Sunday, June 30, 2019

From Pratik Magazine's Winter Issue: A Poem by Russian Poet, Dmitry Legeza


Gloria Mundi by Dmitry Legeza


It’s good to live in a little country,
To publish books on the state budget,
To receive awards presented personally by the Governor General,
or even the Prime Minister.

Give me that award, Mr. Governor General!
I write about butterflies and tulips,
When I could be writing, after all, about the hungry and the dead,
About prisons, or what a great idea it would be to make someone else Governor General.

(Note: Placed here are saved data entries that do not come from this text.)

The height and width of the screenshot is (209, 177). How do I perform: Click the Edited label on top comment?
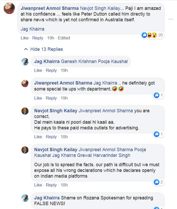pos(64,38)
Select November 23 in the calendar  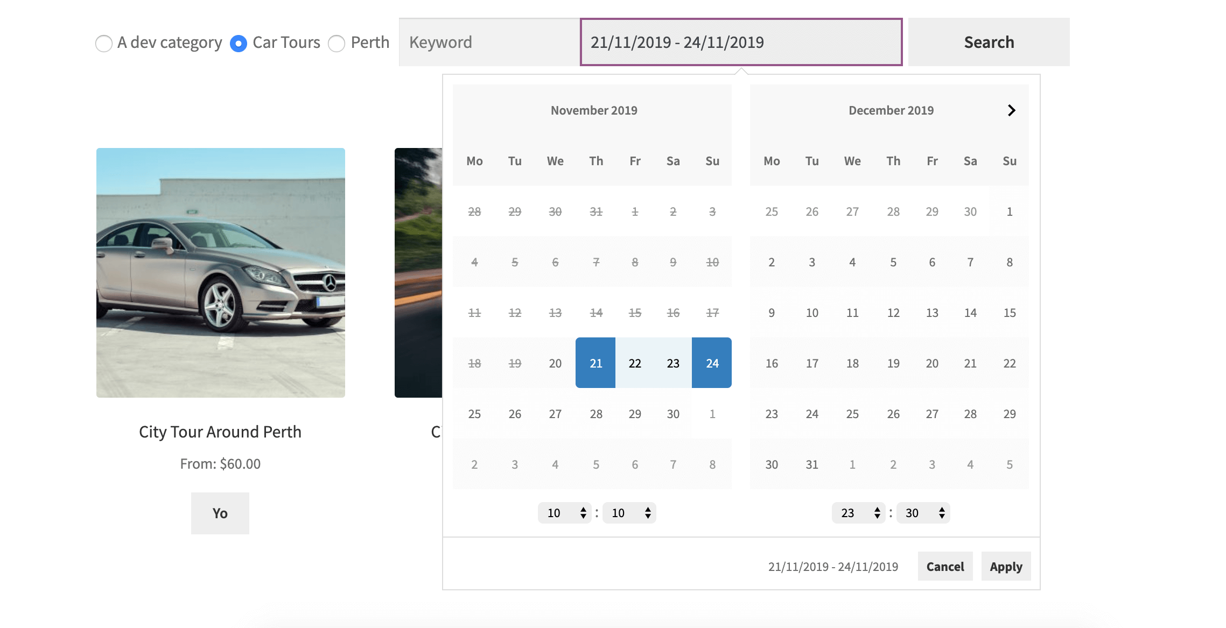point(672,362)
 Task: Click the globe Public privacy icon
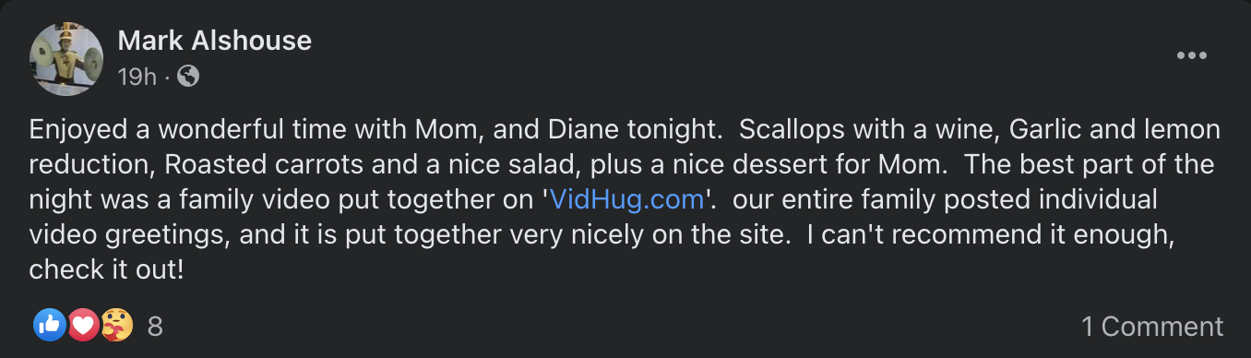(187, 78)
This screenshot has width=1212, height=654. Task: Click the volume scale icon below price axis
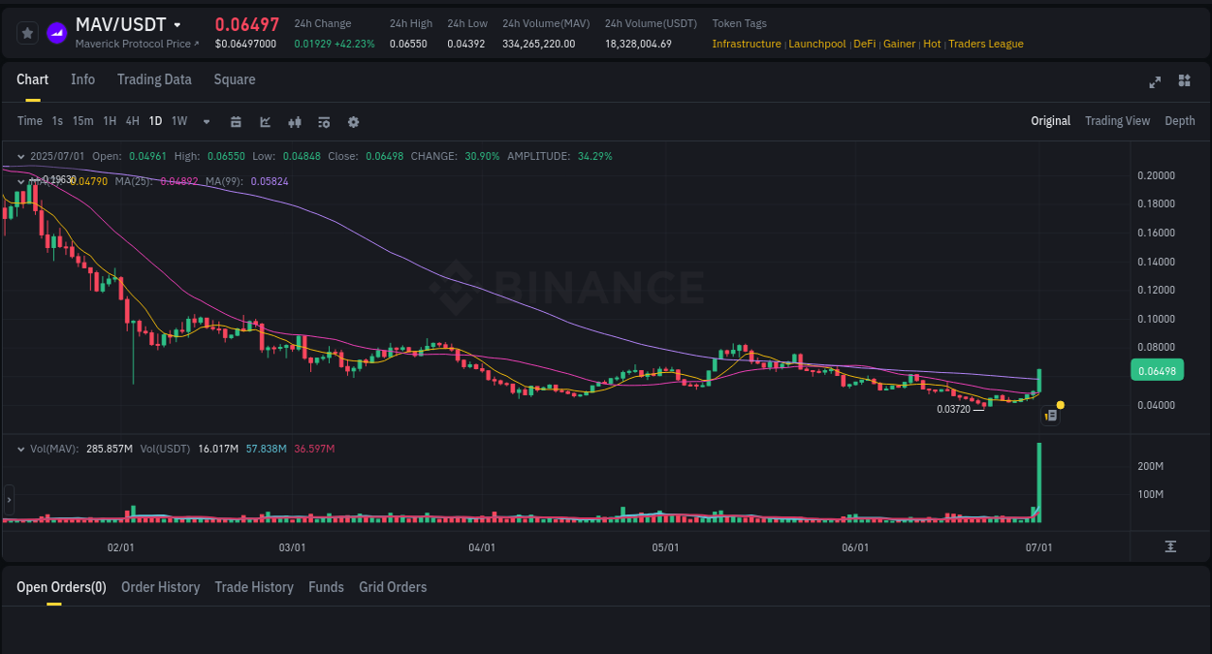point(1169,547)
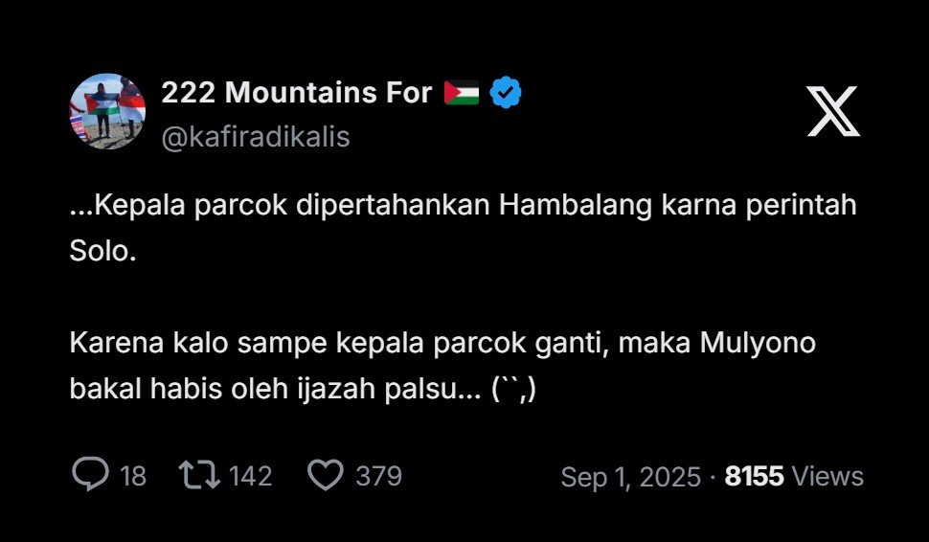Click the X logo

click(x=832, y=111)
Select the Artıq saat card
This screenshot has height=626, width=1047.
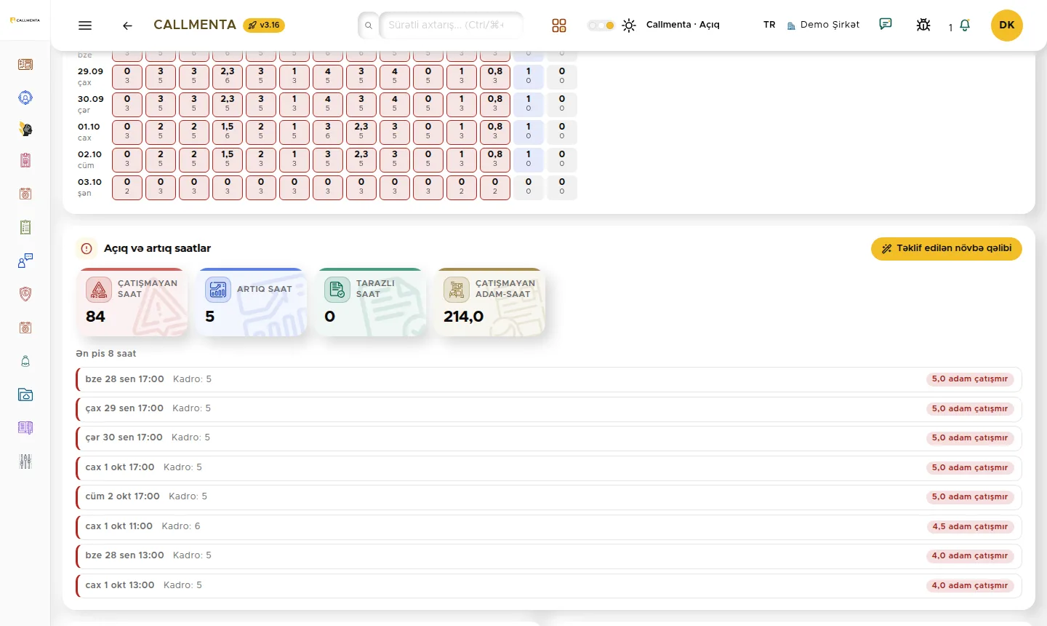[x=251, y=302]
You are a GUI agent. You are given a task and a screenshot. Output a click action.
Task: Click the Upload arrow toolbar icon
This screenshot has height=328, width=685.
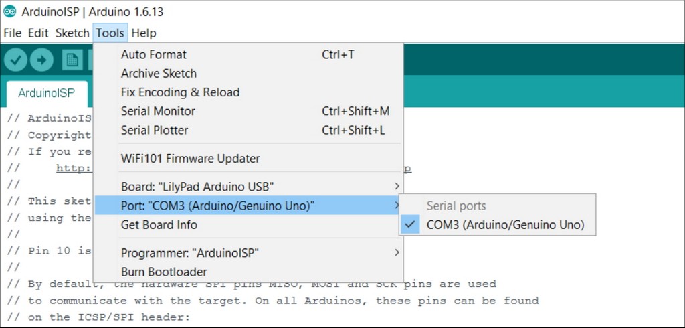tap(41, 60)
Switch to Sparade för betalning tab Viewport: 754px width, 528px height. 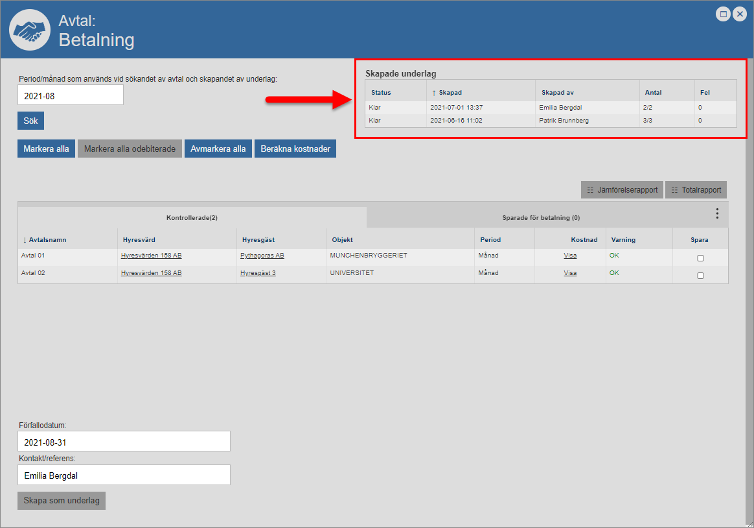(x=541, y=218)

Everything’s different in a big country:
You could write about butterflies and tulips, like Poet X,
Or about prisons and corpses, like Poet Y.
But there’s also Poet Z,

Who ripped his own head off
Marched for four hours, head in hand, around the town square,
And then nailed it over the door
Of you can guess whose residence.

The head evened opened its mouth
It probably declaimed poems in a whisper.
And the award goes to Poet Z,
Along with the silk ribbon of the Order of the something or other.

All Hail the Heroes!


Translated from the Russian by Paul Smith


Dmitry Legeza is a member of the organizing committee of the St. Petersburg Bridges international poetry festival. Dmitry’s poems have been published in poetry magazines in the US, Denmark, Israel, Columbia, Italy, Poland, France, as well as in Russian magazines and poetry collections.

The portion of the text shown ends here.